Jared Porter will arrive at the 42nd Tamworth Country Music Festival this weekend as one of Australia’s most exciting emerging country music artists.
The 25-year-old is a finalist in the 2014 Toyota Star Maker — the national talent competition responsible for launching the careers of Keith Urban, Lee Kernaghan, James Blundell, Gina Jeffreys and Beccy Cole.
For the Queensland Conservatorium Griffith UniversityBachelor of Popular Music student, the opportunity has come at the perfect time.
“It’s such a huge opportunity and an incredible honour to be in the presence of Australia’s country music legends,” he says.
“Just to be a finalist in a competition of this calibre is in itself a solid stepping stone for a full-time career as a musician.”
First prize includes a recording contract, production of a video clip by an award-winning director, a trip to Nashville and performance at the annual CMA Global Artist Showcase, photography, an album launch, exposure in Australia’s monthly country music magazine Capital News, and the use of a new Toyota and fuel card for one year.
The competition heat will take place this Sunday 19 January with the Grand Final featuring Lee Kernaghan and Kaylee Bell set for Friday 24 January.
Jared says his love for music is deeply rooted in his family history.
“My father was born and raised in the Appalachian Mountains and my mother is from the desert valley of Mesa Arizona, so that, coupled with my childhood in the small gold mining town of Grass Valley in the Sierra Mountains in northern California, had a profound impact on me,” he explains.
“Not long after I moved to Australia as a teenager, I had a serious rock climbing accident, which left me with a broken tailbone and a displaced disc in my back.
“I was suddenly faced with the reality that the sports, fishing, dirt bike riding and camping that I’d spent so many years focused on was no longer a viable option.
“As it turns out, this then became the point in my life where I started to take music more seriously and really focus my attention on the sounds I’d spent my childhood listening to.”

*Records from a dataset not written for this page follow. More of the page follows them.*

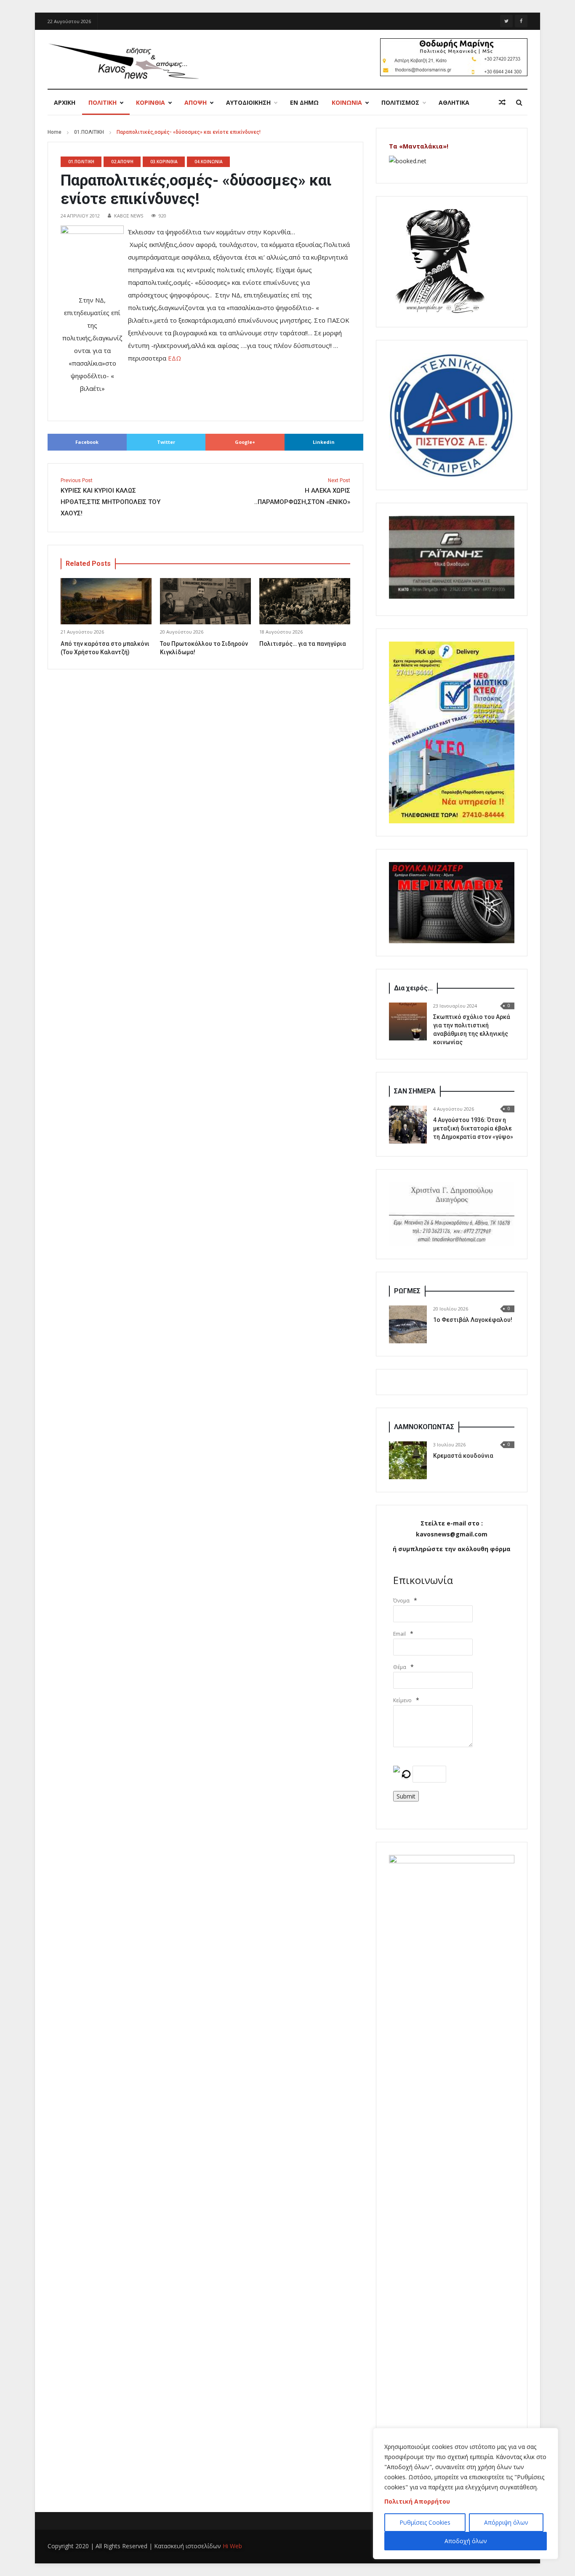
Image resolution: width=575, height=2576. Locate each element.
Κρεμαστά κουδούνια (463, 1455)
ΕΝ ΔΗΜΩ (304, 102)
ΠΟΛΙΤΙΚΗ (102, 102)
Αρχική (64, 102)
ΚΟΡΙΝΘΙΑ (150, 102)
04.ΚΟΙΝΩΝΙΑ (208, 161)
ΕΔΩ (173, 358)
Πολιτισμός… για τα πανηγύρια (302, 643)
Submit (406, 1796)
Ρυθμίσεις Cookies (424, 2522)
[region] (465, 2493)
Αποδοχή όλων (466, 2541)
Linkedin (324, 442)
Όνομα (401, 1600)
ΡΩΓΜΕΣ (407, 1291)
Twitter (166, 442)
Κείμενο (402, 1700)
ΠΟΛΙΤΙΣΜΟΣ (400, 102)
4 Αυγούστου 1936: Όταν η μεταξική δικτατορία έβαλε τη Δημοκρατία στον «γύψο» (473, 1128)
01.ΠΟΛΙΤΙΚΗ (89, 132)
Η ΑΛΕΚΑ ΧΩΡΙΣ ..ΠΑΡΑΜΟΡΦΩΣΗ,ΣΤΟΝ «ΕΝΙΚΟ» (302, 492)
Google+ (245, 442)
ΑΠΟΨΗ (195, 102)
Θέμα (399, 1667)
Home (54, 132)
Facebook (86, 442)
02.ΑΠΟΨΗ (122, 161)
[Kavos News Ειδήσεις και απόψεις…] (123, 60)
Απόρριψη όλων (506, 2522)
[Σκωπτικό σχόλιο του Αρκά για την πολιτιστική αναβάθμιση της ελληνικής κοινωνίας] (408, 1021)
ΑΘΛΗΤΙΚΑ (454, 102)
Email (399, 1633)
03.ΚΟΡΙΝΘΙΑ (164, 161)
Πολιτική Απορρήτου (417, 2501)
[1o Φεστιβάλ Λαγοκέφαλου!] (408, 1324)
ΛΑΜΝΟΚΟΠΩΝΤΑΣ (424, 1427)
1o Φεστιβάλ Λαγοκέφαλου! (472, 1319)
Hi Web (232, 2546)
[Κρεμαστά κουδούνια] (408, 1460)
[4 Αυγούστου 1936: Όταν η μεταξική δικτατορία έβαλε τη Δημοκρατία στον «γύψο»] (408, 1124)
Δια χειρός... (413, 988)
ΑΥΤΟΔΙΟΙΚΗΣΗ (248, 102)
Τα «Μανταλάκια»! (418, 146)
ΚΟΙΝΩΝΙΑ (347, 102)
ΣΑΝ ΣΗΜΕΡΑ (415, 1091)
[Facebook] (521, 21)
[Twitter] (506, 21)
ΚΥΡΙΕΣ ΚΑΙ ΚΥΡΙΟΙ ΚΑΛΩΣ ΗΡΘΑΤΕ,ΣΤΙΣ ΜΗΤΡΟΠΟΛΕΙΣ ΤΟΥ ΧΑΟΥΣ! (110, 497)
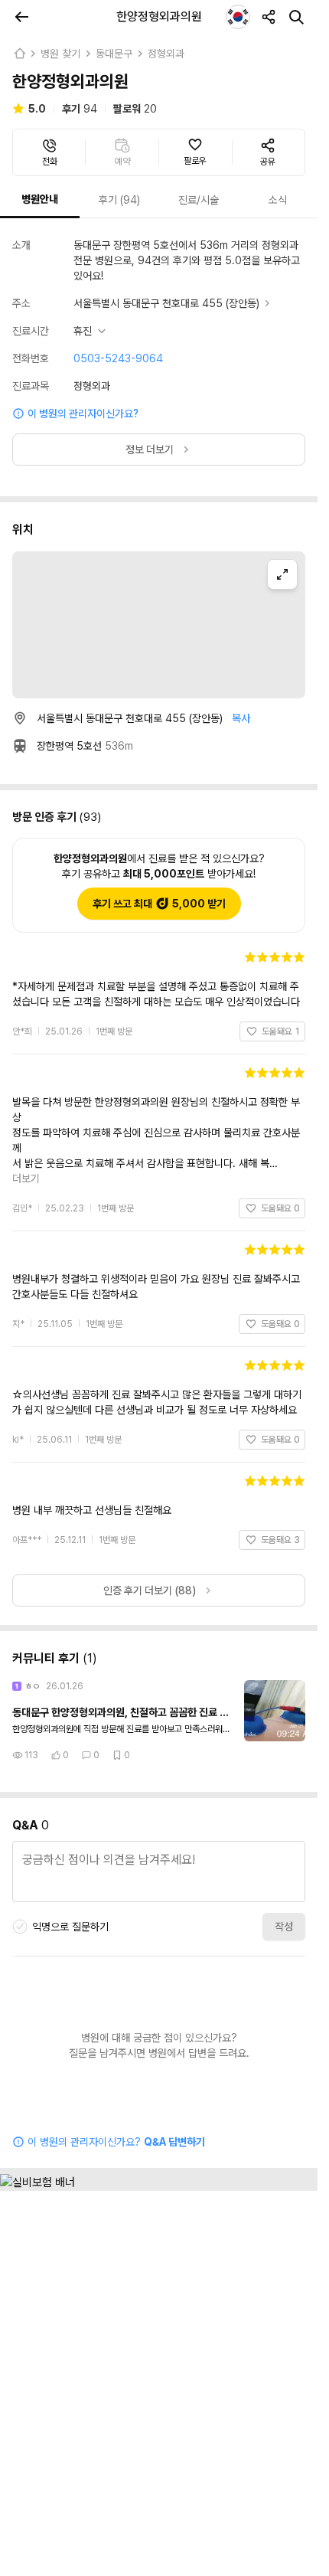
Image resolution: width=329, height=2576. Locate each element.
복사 (241, 718)
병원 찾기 (60, 53)
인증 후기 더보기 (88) (149, 1544)
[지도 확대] (282, 574)
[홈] (19, 53)
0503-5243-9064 (118, 358)
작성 (284, 1881)
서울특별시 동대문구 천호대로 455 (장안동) (166, 303)
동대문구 (114, 53)
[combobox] (238, 17)
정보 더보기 (149, 449)
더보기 (291, 1132)
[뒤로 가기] (21, 17)
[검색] (296, 17)
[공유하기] (268, 17)
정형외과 (166, 53)
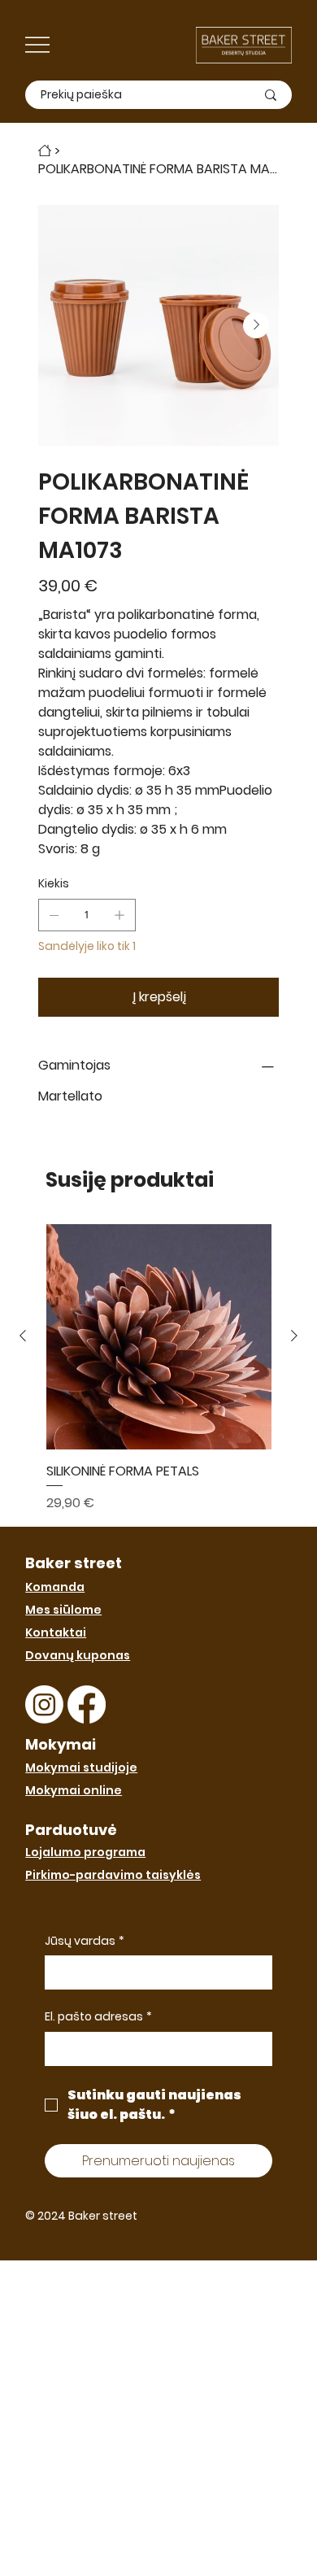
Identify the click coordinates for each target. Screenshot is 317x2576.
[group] (159, 1368)
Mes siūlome (63, 1610)
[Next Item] (256, 325)
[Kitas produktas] (294, 1335)
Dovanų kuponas (77, 1655)
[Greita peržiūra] (158, 1336)
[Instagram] (44, 1704)
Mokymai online (73, 1790)
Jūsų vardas (84, 1941)
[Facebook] (86, 1704)
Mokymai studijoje (81, 1767)
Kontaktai (55, 1632)
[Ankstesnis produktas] (23, 1335)
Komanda (55, 1587)
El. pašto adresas (98, 2017)
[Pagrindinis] (44, 150)
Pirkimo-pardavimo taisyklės (113, 1875)
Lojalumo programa (85, 1852)
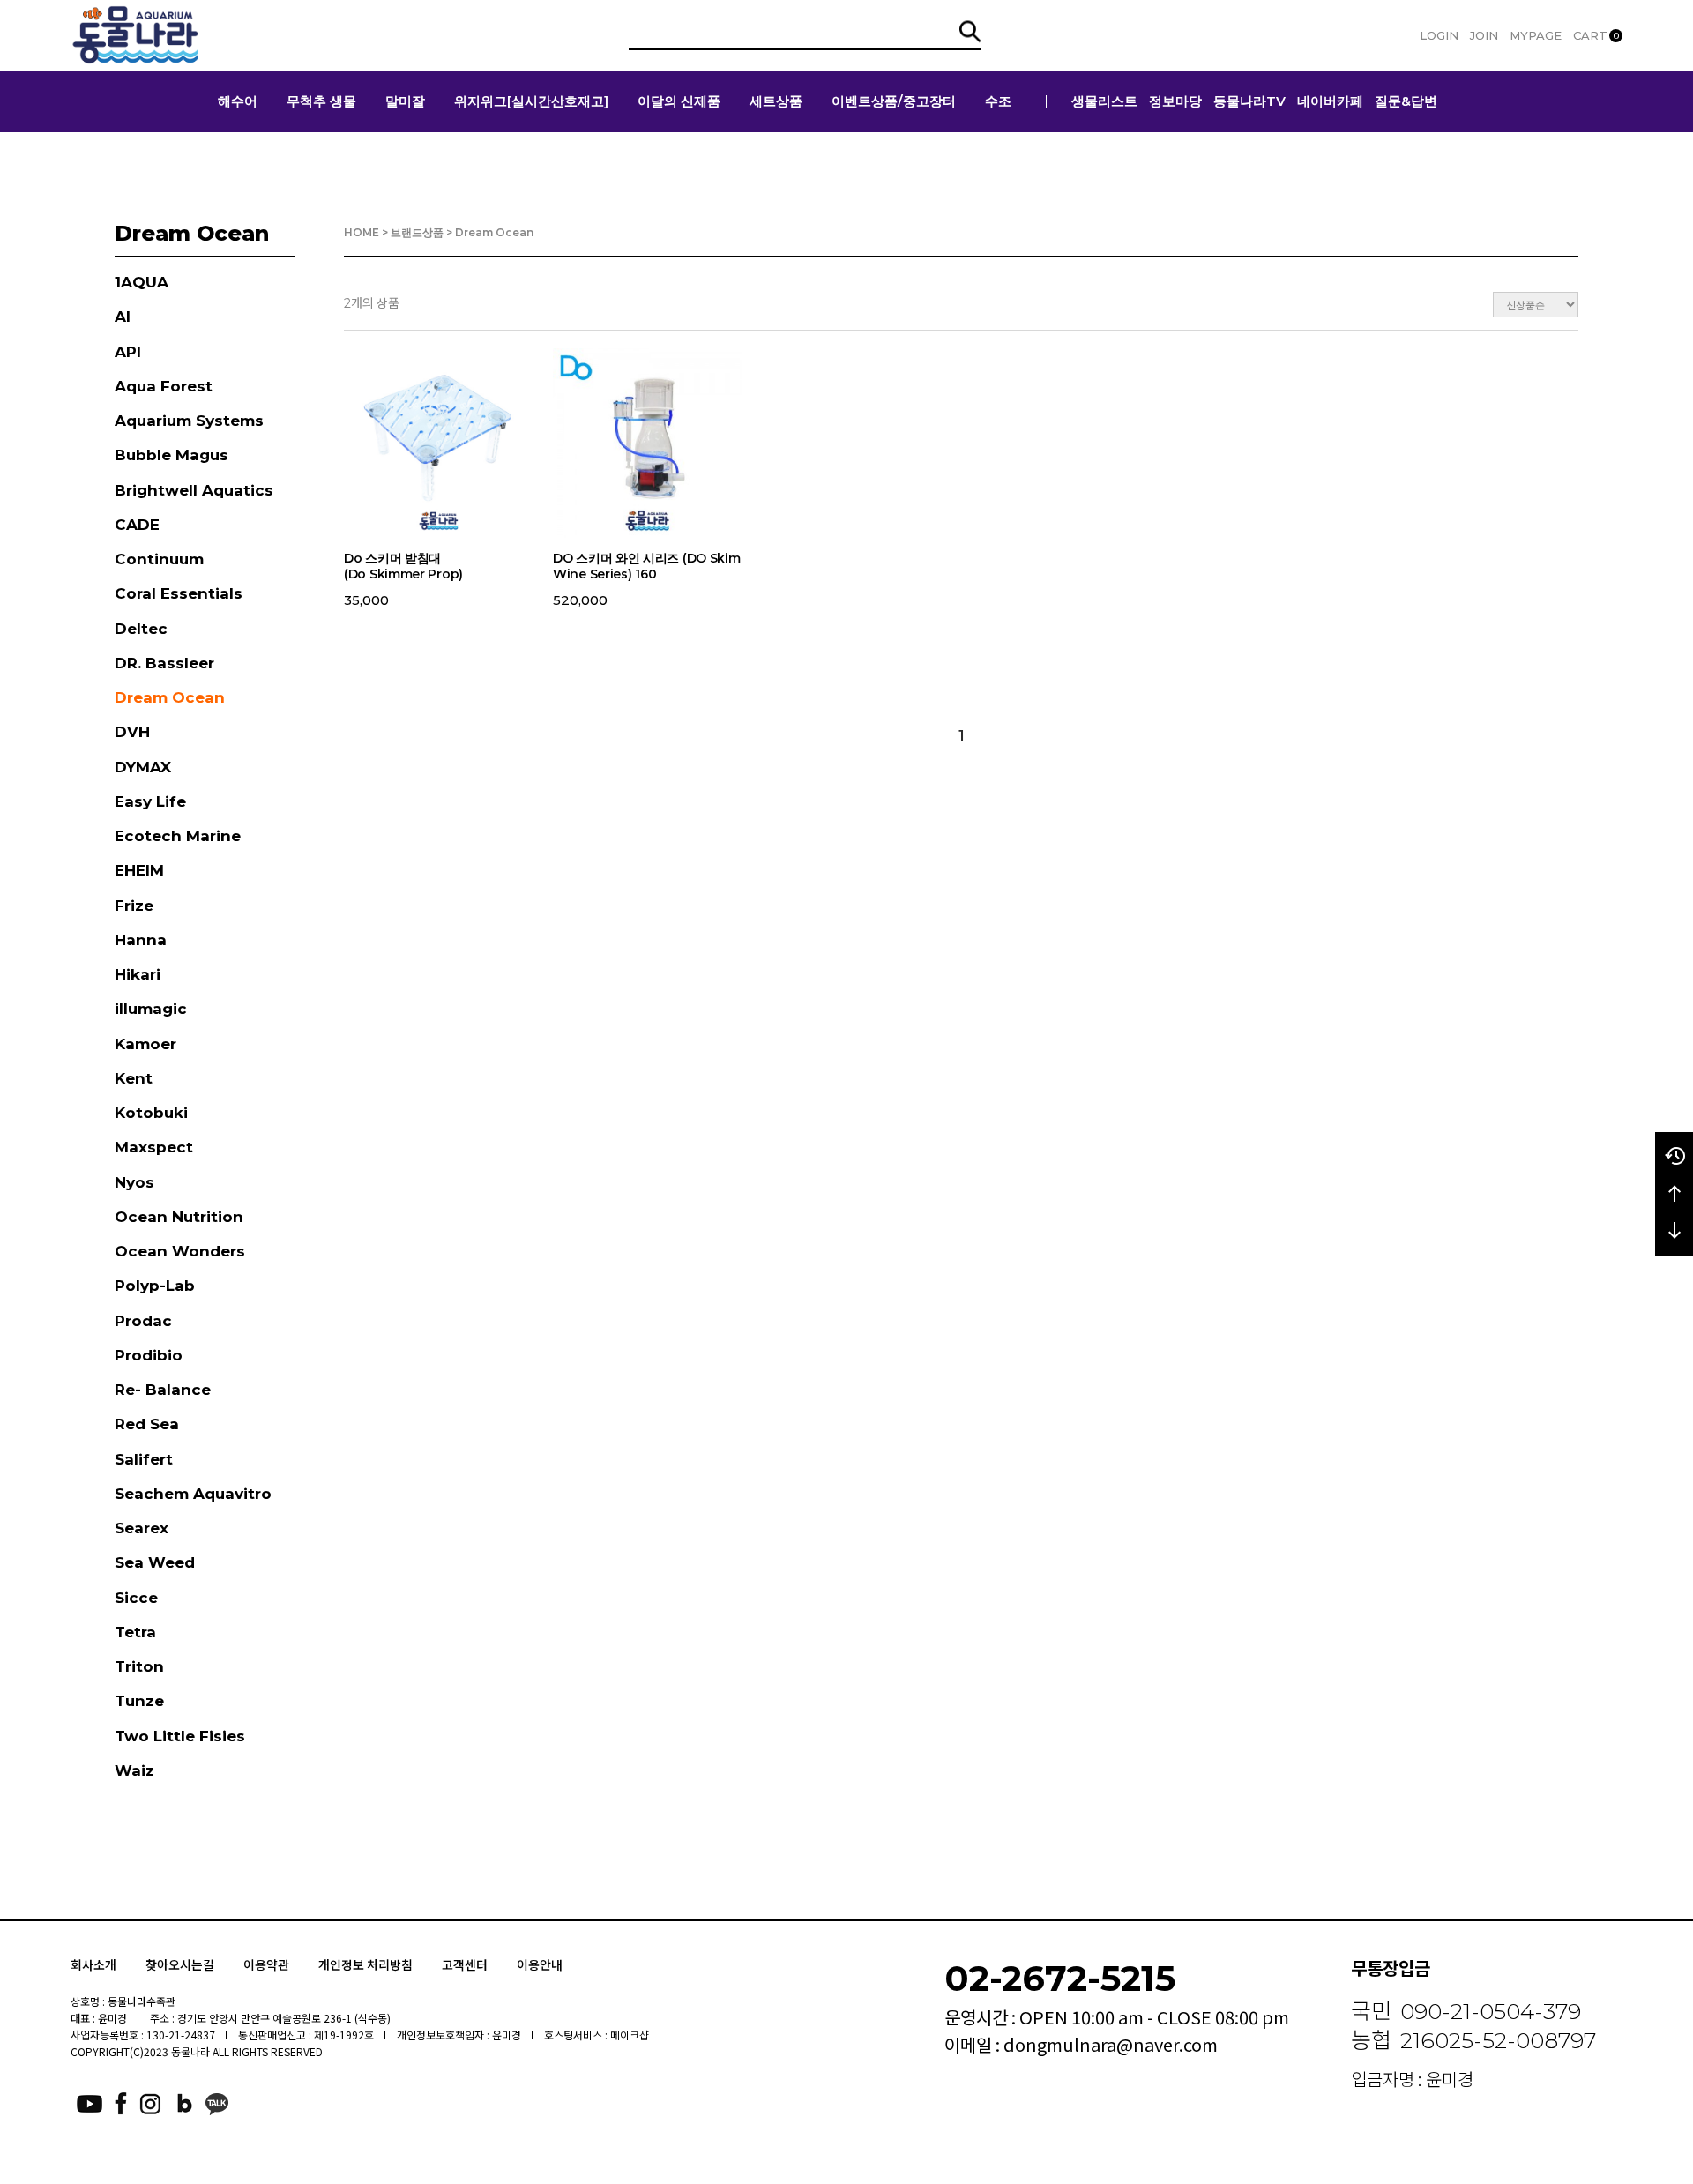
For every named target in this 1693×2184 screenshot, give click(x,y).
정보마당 (1175, 101)
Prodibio (149, 1355)
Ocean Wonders (180, 1251)
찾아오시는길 (179, 1964)
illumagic (151, 1008)
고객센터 (465, 1964)
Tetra (135, 1632)
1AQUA (141, 282)
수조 (998, 101)
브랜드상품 (417, 232)
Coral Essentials (178, 593)
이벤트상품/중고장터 (894, 101)
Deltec (141, 628)
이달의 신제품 (679, 101)
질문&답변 (1406, 101)
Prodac (143, 1321)
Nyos (134, 1182)
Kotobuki (151, 1113)
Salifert (144, 1459)
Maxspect (154, 1147)
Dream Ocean (170, 697)
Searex (141, 1528)
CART (1596, 35)
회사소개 (93, 1964)
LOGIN (1439, 35)
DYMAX (143, 767)
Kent (134, 1078)
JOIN (1484, 35)
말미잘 (405, 101)
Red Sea (147, 1424)
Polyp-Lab (155, 1285)
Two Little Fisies (180, 1736)
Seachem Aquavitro (193, 1493)
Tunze (139, 1701)
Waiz (134, 1770)
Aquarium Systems (189, 420)
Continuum (159, 559)
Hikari (137, 974)
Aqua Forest (164, 386)
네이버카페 (1330, 101)
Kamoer (145, 1044)
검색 (970, 31)
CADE (137, 524)
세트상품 (776, 101)
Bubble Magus (171, 455)
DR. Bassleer (164, 663)
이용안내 (540, 1964)
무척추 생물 (321, 101)
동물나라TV (1249, 101)
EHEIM (139, 870)
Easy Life (150, 801)
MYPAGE (1536, 35)
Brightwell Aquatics (194, 490)
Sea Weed (155, 1562)
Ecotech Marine (178, 836)
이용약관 (266, 1964)
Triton (139, 1666)
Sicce (136, 1597)
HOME (361, 232)
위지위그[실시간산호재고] (531, 101)
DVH (132, 732)
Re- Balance (163, 1389)
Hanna (141, 940)
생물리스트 (1104, 101)
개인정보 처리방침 (365, 1964)
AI (123, 316)
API (128, 352)
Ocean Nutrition (179, 1217)
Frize (134, 905)
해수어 (237, 101)
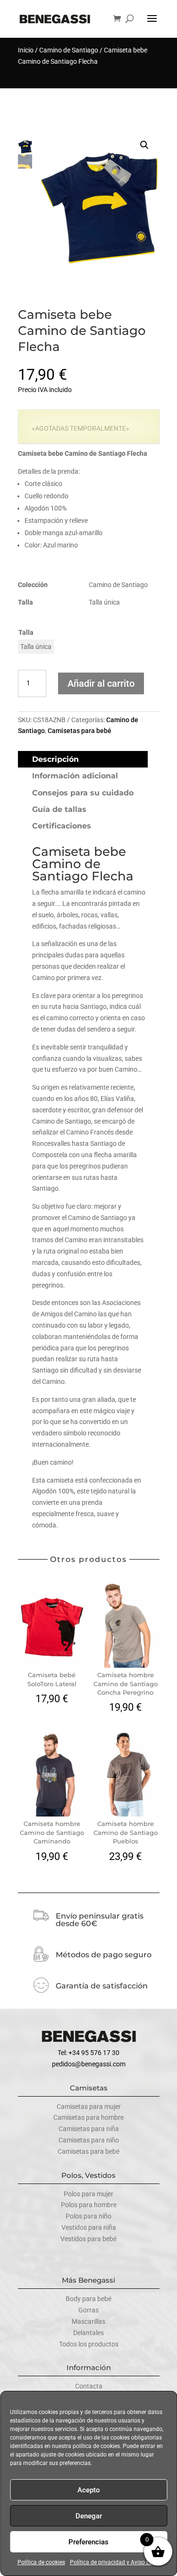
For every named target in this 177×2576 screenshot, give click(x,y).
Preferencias (88, 2542)
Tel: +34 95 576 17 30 (88, 2052)
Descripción (55, 759)
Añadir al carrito (101, 683)
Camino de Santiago (68, 50)
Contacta (88, 2386)
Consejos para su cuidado (83, 792)
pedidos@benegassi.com (89, 2064)
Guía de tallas (59, 809)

Despite a brief stint in a punk rock band, country music was well and truly in his heart and soul, becoming the driving force behind his study at the Queensland Conservatorium and the release of his first video clip in February last year.
Jared and his wife still have family ties across the USA – in Kentucky, Tennessee, Colorado and Texas – so it shouldn’t come as a surprise that his long-term plans involve returning to the country of his birth to pursue life as a recording and touring artist.
But for now, the young artist has his sights firmly set on Australia’s country music capital, Tamworth, which will this weekend be home to more than 55,000 visitors.